SlideShow macro to view any slide on any page
- A way to view any slide from a standard page view, maybe use slideshow parser - sub class wiki parser to add links to slides on headings?
- Easy to use popup menu with all available slideshow styles, accessible from the navigation pannel?
- A way to hide the navigation panel, or have edit mode and presentation mode navigation?
- Move script into .js file?
Javascript transitions??http://www.w3.org/Talks/Tools/Slidy2
- Create the html head links in the action, so we can use correct
<link rel="Start" href="..."> and like.
- Same for stylesheet links, so we can control the stylesheet
The code still requires the technical theme, which is included in the package.
or see the ThemeMarket for matrix, which now supports it too.
Download: SlideShow-03.tar.gz
hotkeys
The java script code was simplified and corrected, but still the space key is not handled correctly in Firefox - on long pages, the page first scroll to the bottom and only then move to next page.
There is another problems with the space key and numbers - if you handle those keys, the user can't use them for other purposes. For example, if you want to include a search box in a slide, and demonstrate a search, you will not be able to use the space or the 1 key. The first click on one of them will take you to another page.
I'm not sure how much interactive slides are useful, but it is interesting idea. If we can make it possible and still have an easy to use interface, I think its better.
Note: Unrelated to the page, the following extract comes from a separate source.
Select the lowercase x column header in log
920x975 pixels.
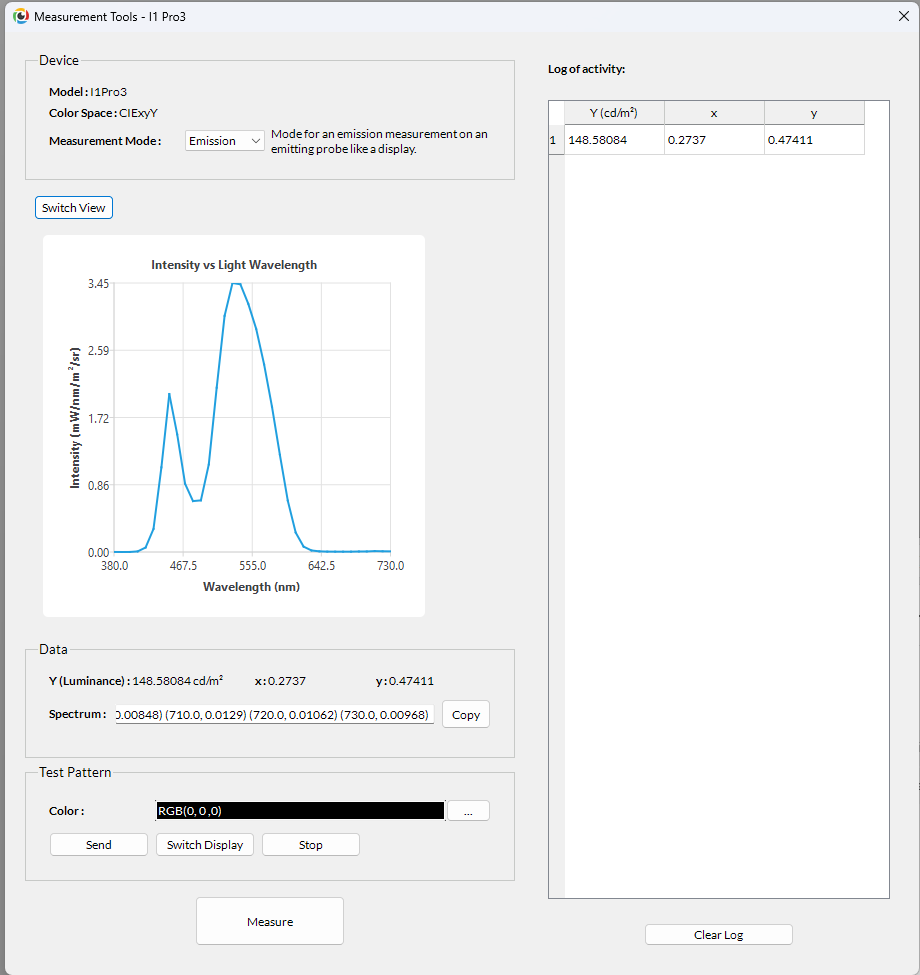714,113
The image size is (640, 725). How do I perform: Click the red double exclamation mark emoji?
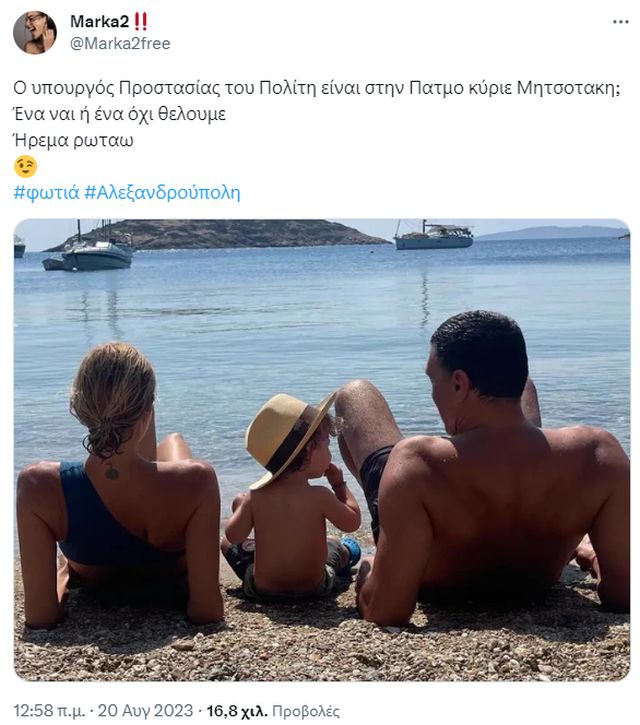[140, 21]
To fix this situation, I'm using those keys:
- Up arrow - jump to slide 1
- Left arrow - move back
- Right arrow - move forward
Hotkeys reference:
http://mozpoint.mozdev.org/ - space bar mapping work correctly.
Is there are change to get the mouse keys working for back and forward. May be the wheel too? -- ReimarBauer 2006-09-29 19:32:23
Right to left support
When you watch a slide show with Hebrew selected as your user interface language, the arrows direction is switched, the left arrow will go forward, and right arrow go back. It make sense because the navigation links also switch direction.
Internal links etc.
Anything that point to some place in the page will not work from a slide, e.g #UpThere, because only one slide is parsed.
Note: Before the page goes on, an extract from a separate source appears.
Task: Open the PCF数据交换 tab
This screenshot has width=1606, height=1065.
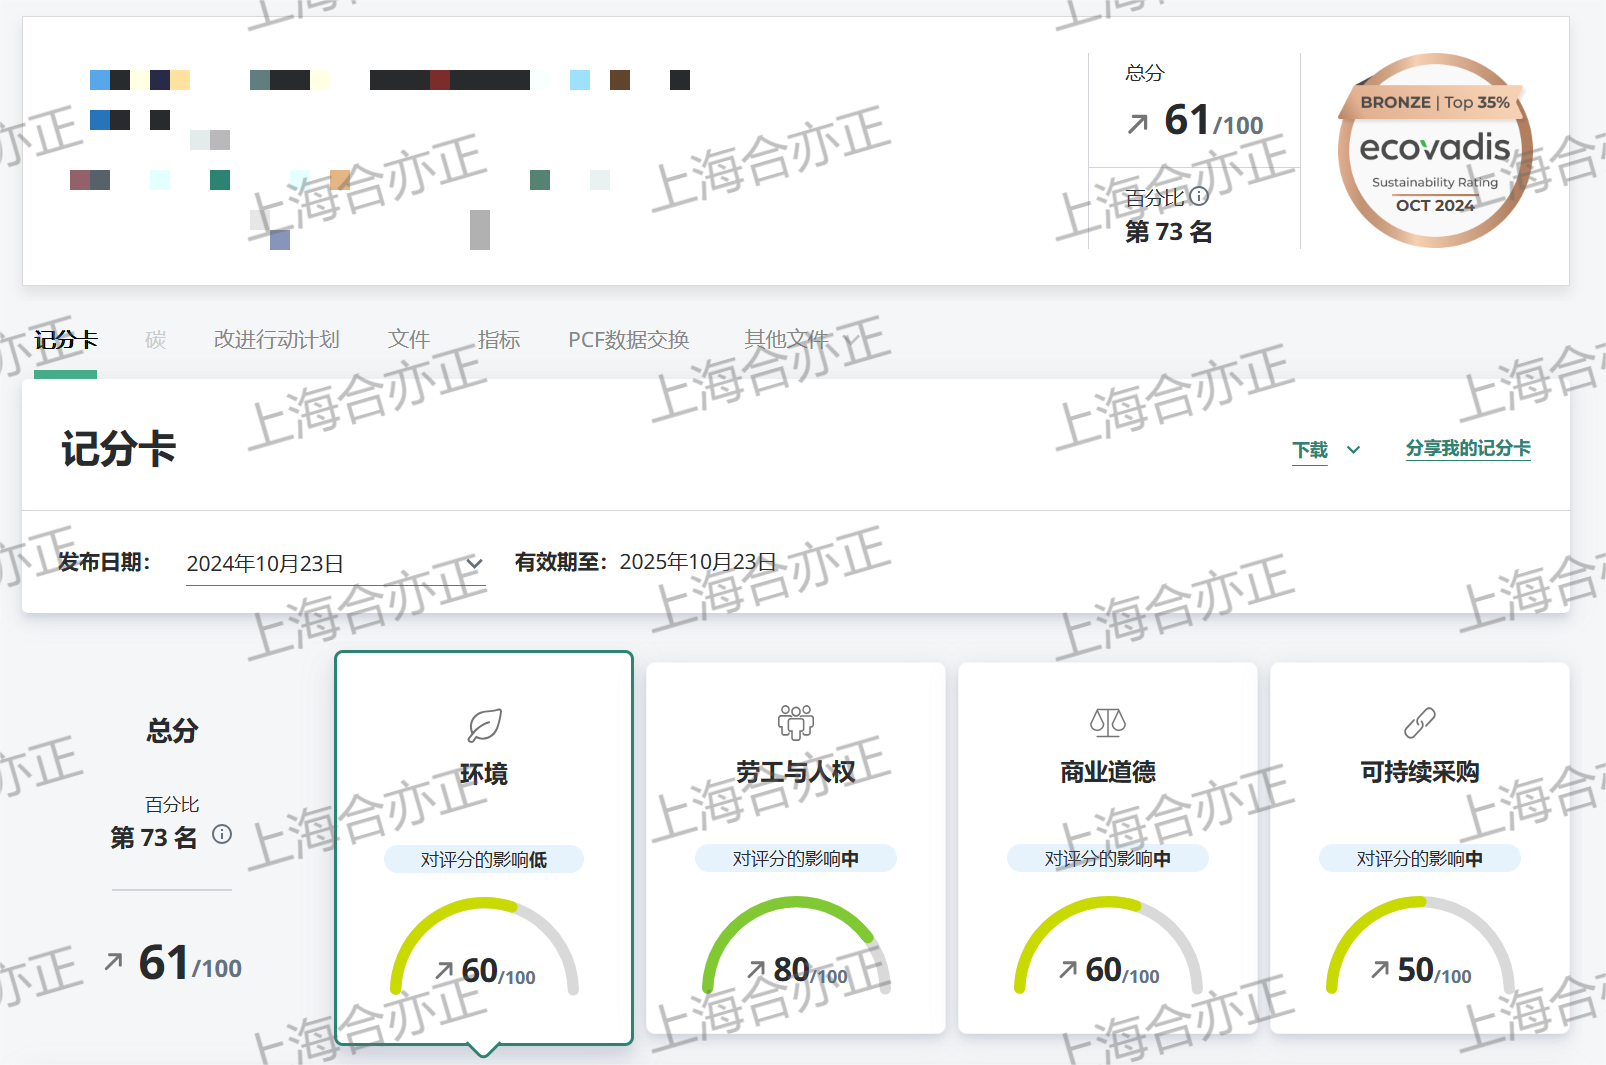Action: pyautogui.click(x=628, y=340)
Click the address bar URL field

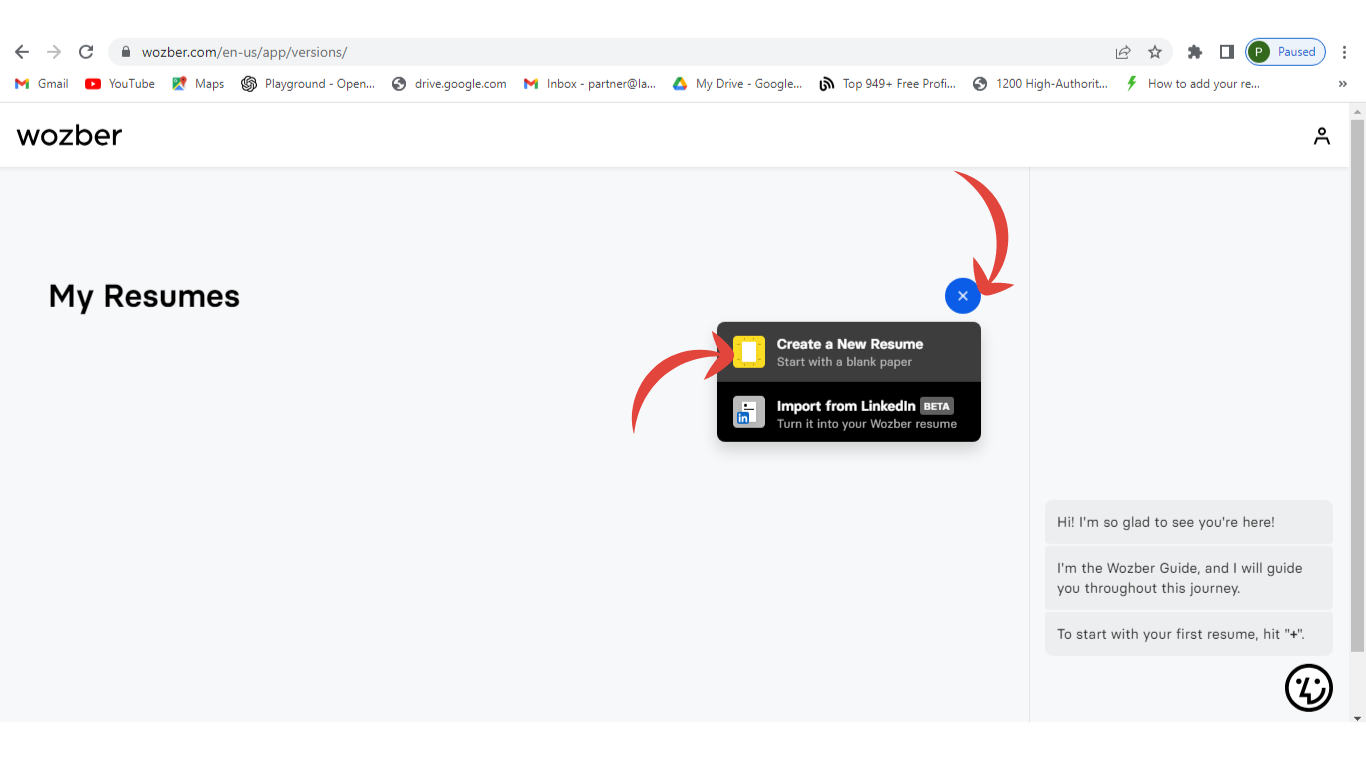click(x=600, y=52)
Fix: needed? It'd be nice if such links could be used for fast jumps to another slide.
Parsing is too simple
The current implementation parse the current page using simple wiki format headings regex, then format the relevant text. This approach has some limitations:
- Work with wiki format only
- Included pages are ignored in the headings search
Solution
have slides formatter that will render the current slide using page cache.
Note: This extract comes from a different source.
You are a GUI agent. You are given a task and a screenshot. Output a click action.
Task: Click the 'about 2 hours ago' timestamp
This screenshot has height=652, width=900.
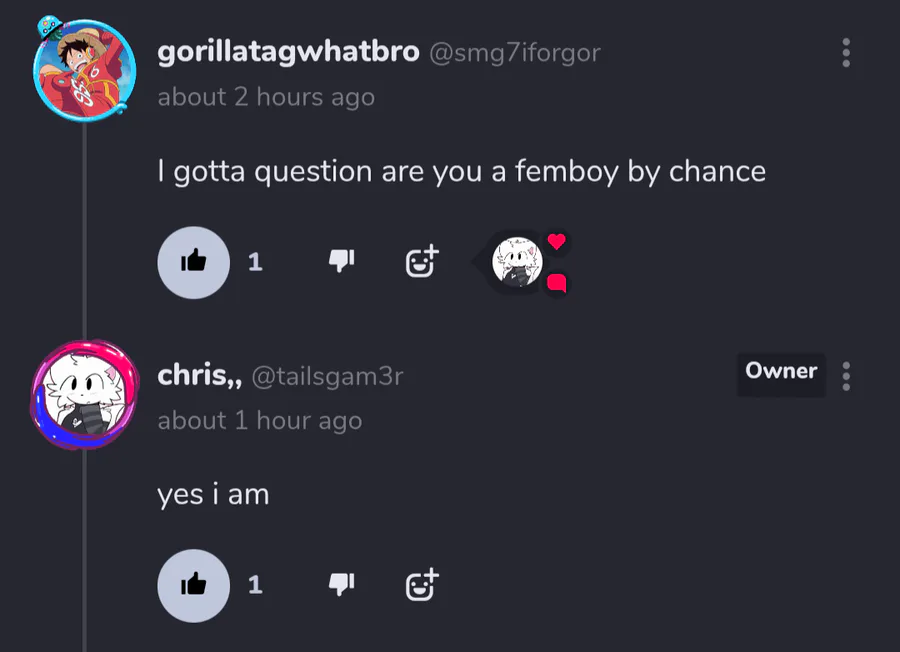point(266,97)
- page cache is created after save
- When executing cache, the current slide will be written
- Included pages will execute the included page, possibly writing the the current slide if its inside the included page.
The text python created by the cache should be something like this:
write(formatter.heading(1)) write('rest of slide here...') write(formatter.heading(1)) write('rest of slide here...') ...
Until the correct heading is found, all write calls will be done using a null function. When the correct heading is found, the real write function will be used. When the next heading is found, the execute should stop, or the write should return to the null function.
Executing text_python is very fast, and should be much faster when write does nothing.
Until the current heading is found, dynamic macros except include macros should be ignored, so costly macros will not waste time when the output will not be printed anyway.
Have somebody used Slidy? A nice feature it has is the 'c' that brings an overlay with the content.
- In beamer, its common to use the page title, and page subtitle. I personally like this approach because allows you to have sections with several slides per section. This would be the equivalent of splitting on h2 tags (as opposed to h1). what are the main reasons the developers choose h1? is in the plans to allow this kind of control of the slideshows via a pragma? Thanks!
I think emulating beamer style is a good idea. Ultimately, it would be very nice to have pluggable style sheets. That said, this is beginning to look very nice.